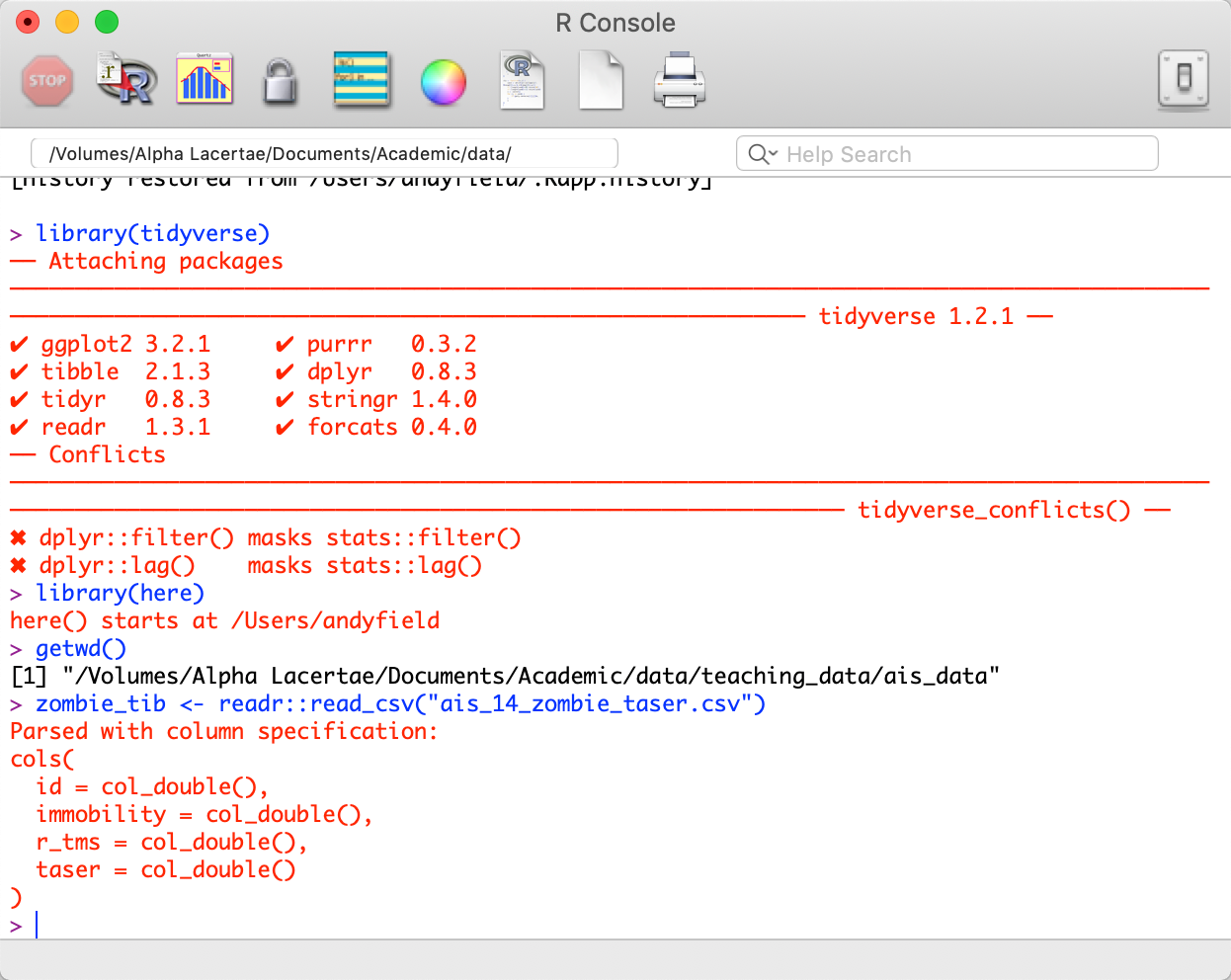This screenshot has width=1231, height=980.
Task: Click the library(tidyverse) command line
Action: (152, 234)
* * *
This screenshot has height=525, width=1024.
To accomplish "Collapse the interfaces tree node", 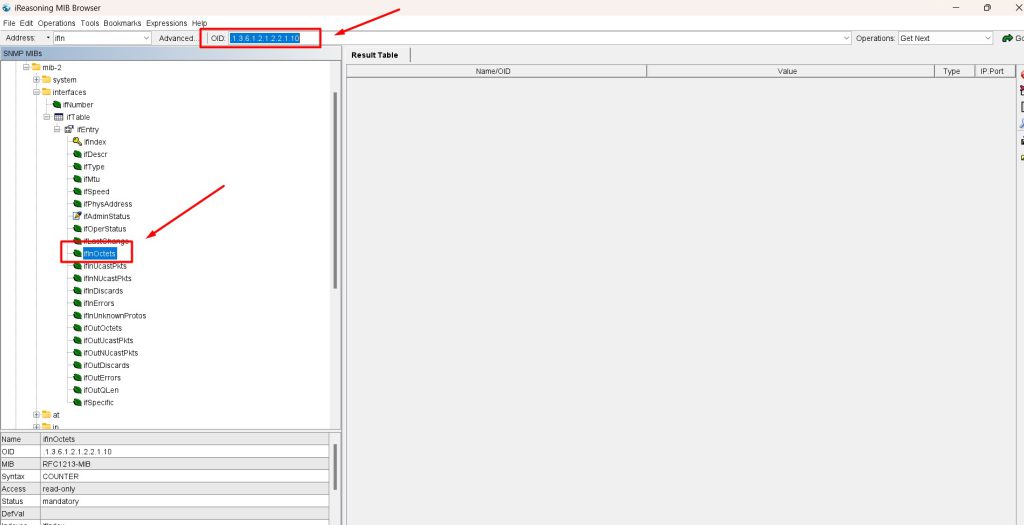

TASK GOAL: Copy everything above from the line holding "This screenshot has height=525, width=1024." down to the line holding "the interfaces tree", both ends included, exactly as it stands and without the pictures.

EXERCISE SOLUTION:
This screenshot has height=525, width=1024.
To accomplish "Collapse the interfaces tree node", 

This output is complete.